-- Extracted records follows --

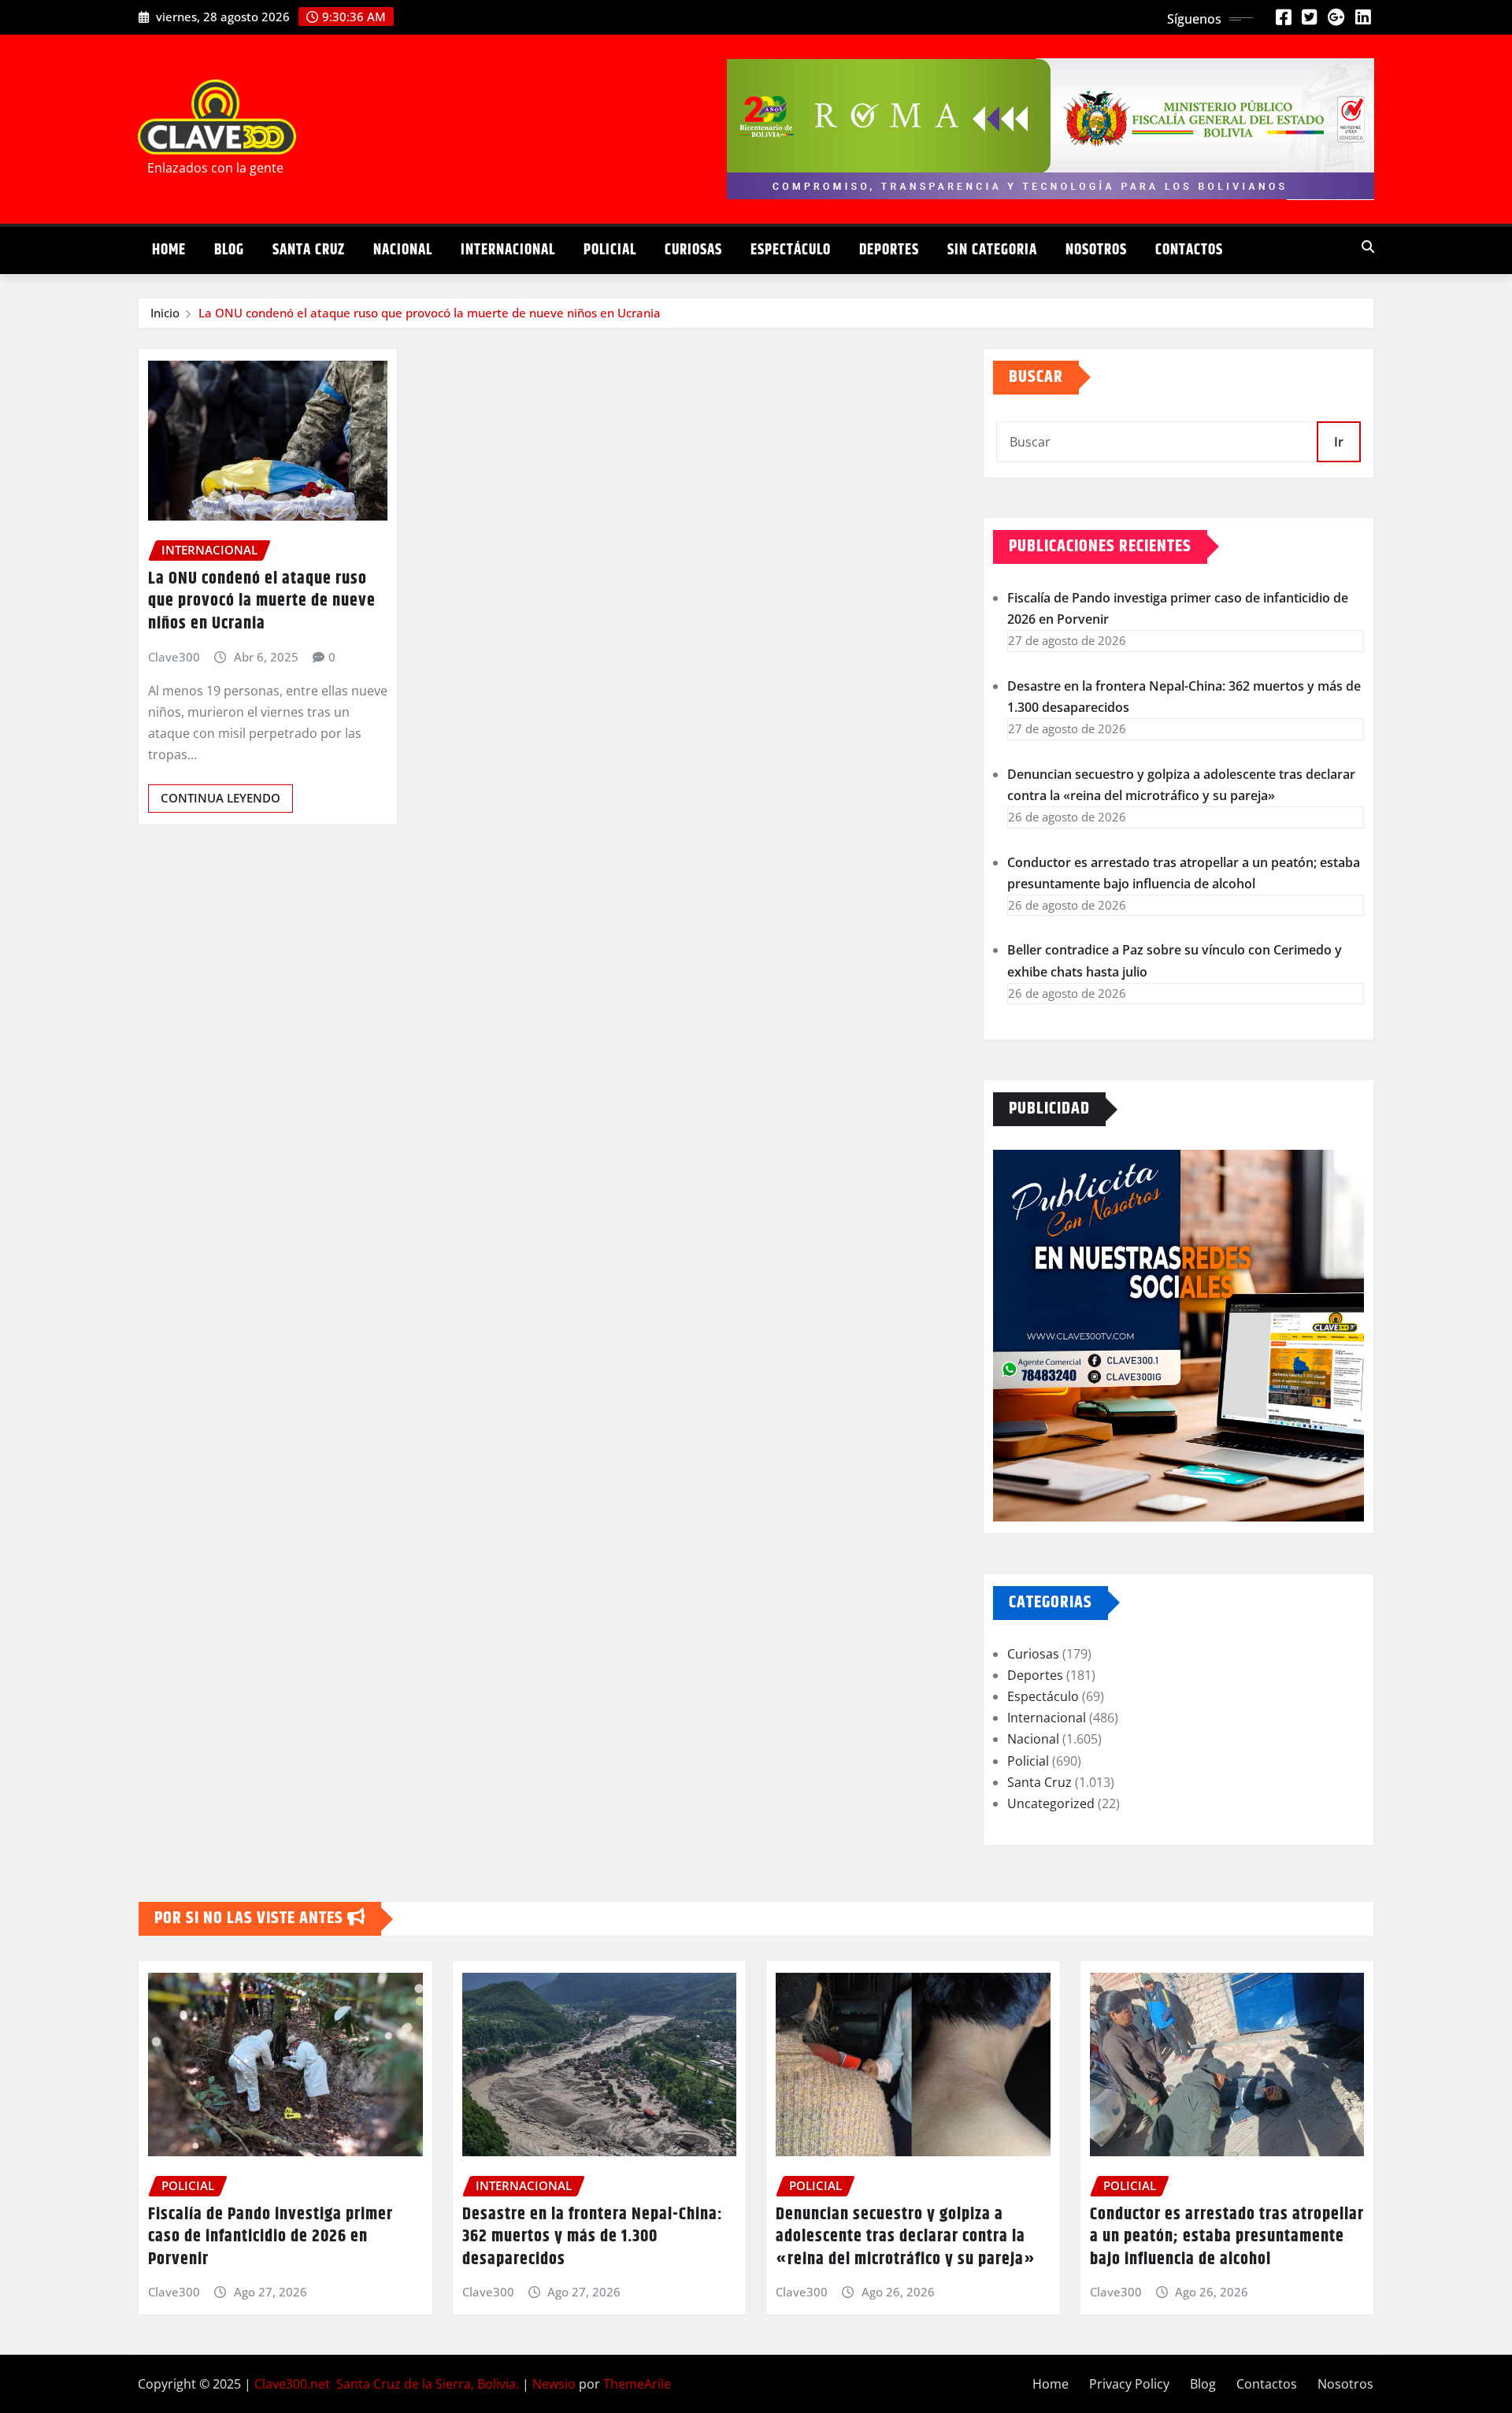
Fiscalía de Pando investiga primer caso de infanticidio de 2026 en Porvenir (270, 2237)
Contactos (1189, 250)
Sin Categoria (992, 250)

-- Extracted records concluded --
-- Extracted records follows --

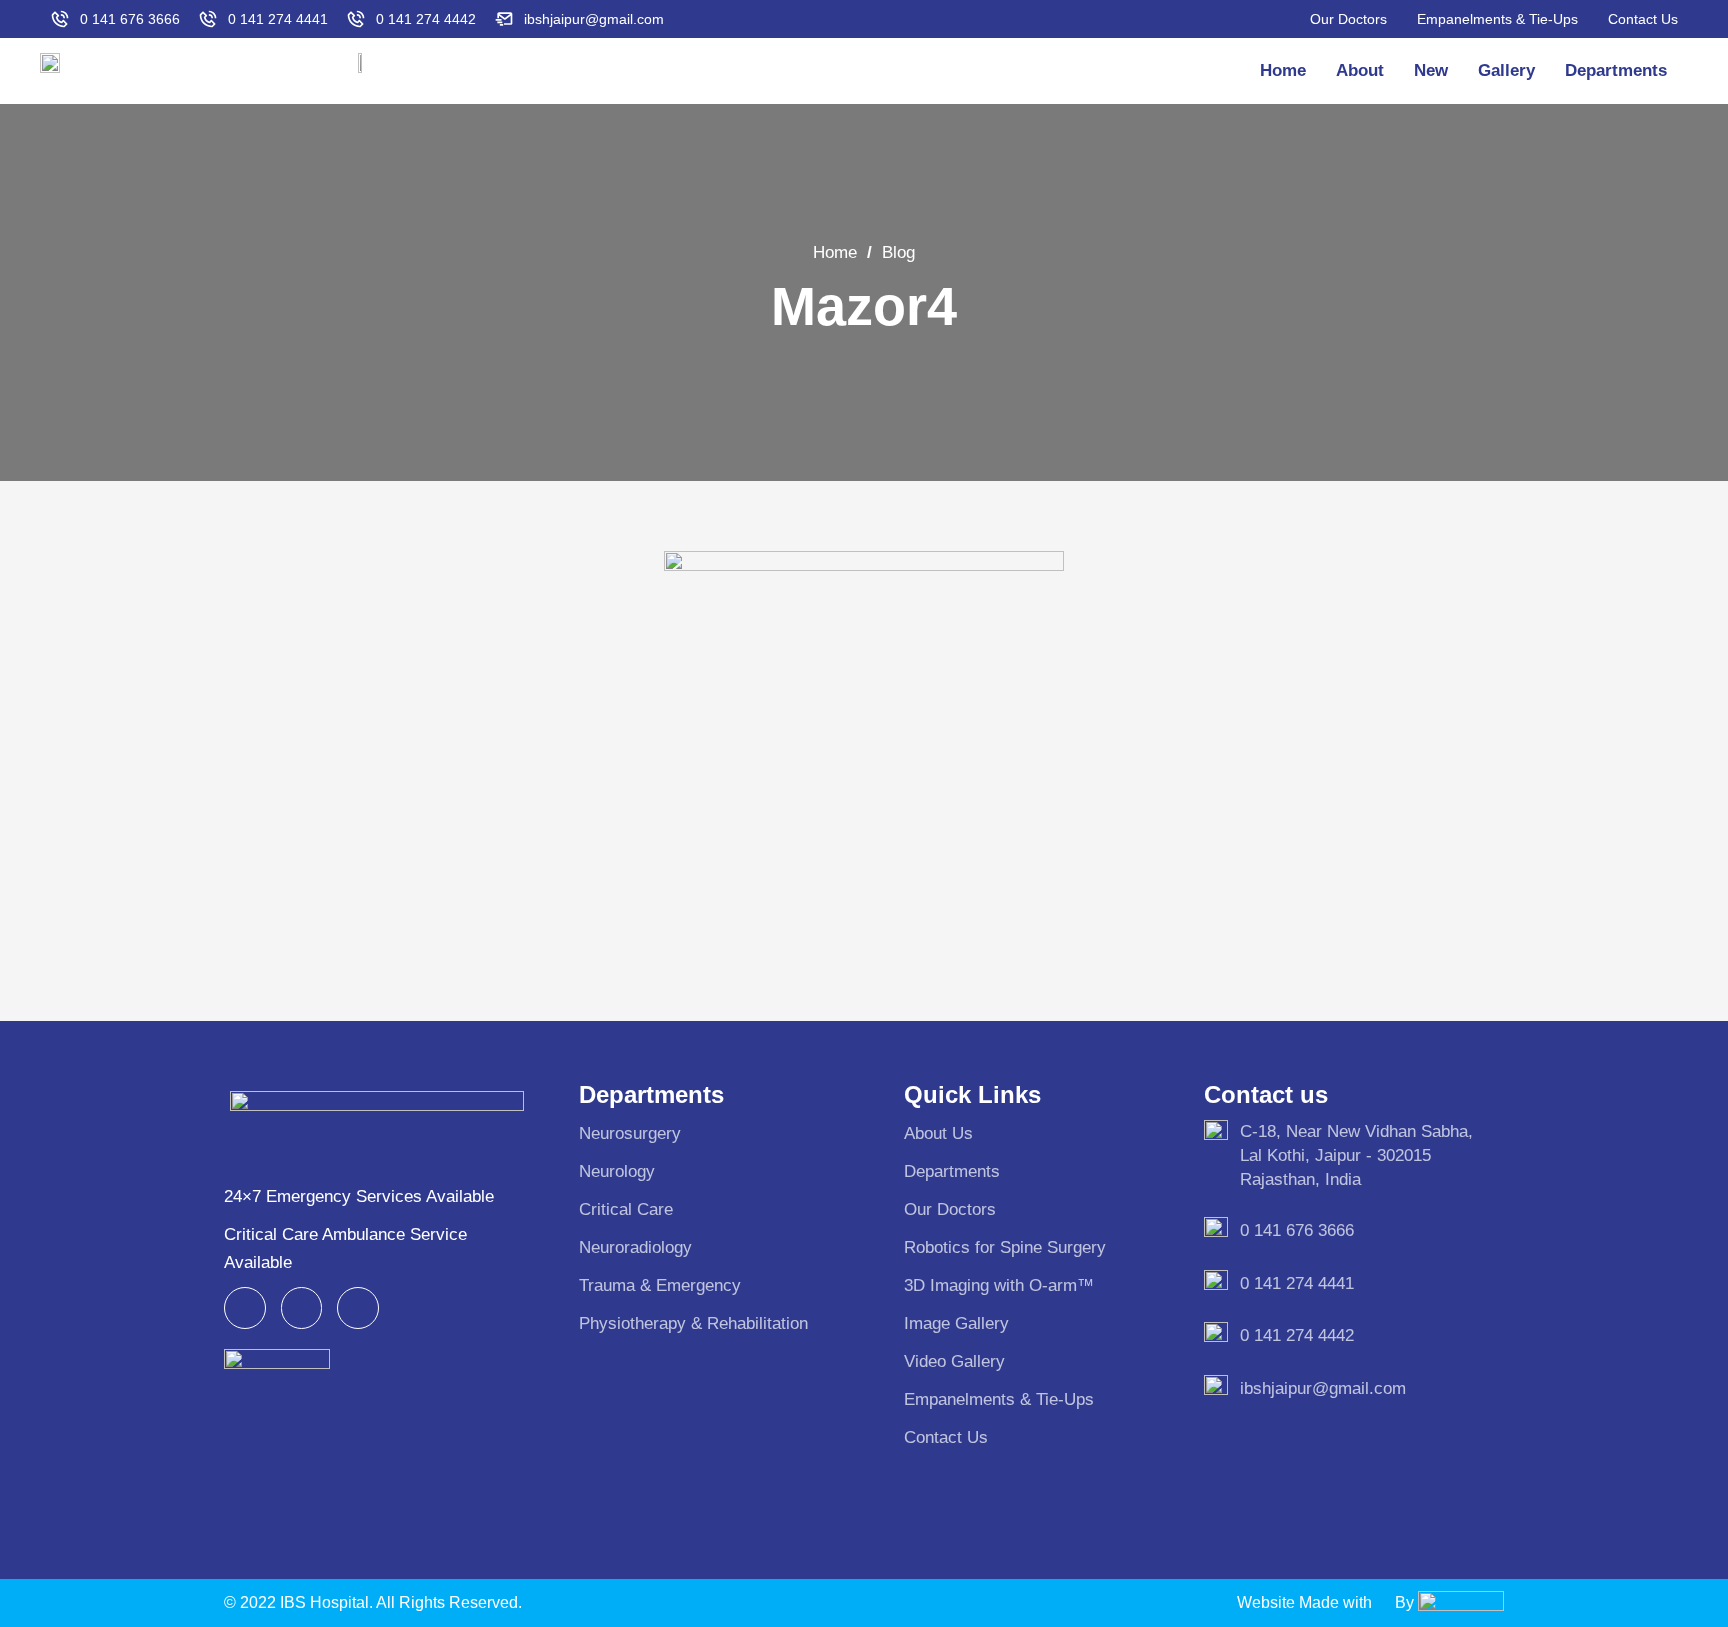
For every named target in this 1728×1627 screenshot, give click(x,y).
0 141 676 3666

-- Extracted records concluded --
-- Extracted records follows --

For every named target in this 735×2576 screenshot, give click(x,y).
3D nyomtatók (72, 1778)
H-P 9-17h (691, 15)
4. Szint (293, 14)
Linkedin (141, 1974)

-- Extracted records concluded --

## Task details
In the data above, retype exactly and only the lines between the one holding "Fiscalía de Pando" and the one holding "Sin Categoria (992, 250)", inclusive.

## Response for this exercise
Fiscalía de Pando investiga primer caso de infanticidio de 2026 en Porvenir (270, 2237)
Contactos (1189, 250)
Sin Categoria (992, 250)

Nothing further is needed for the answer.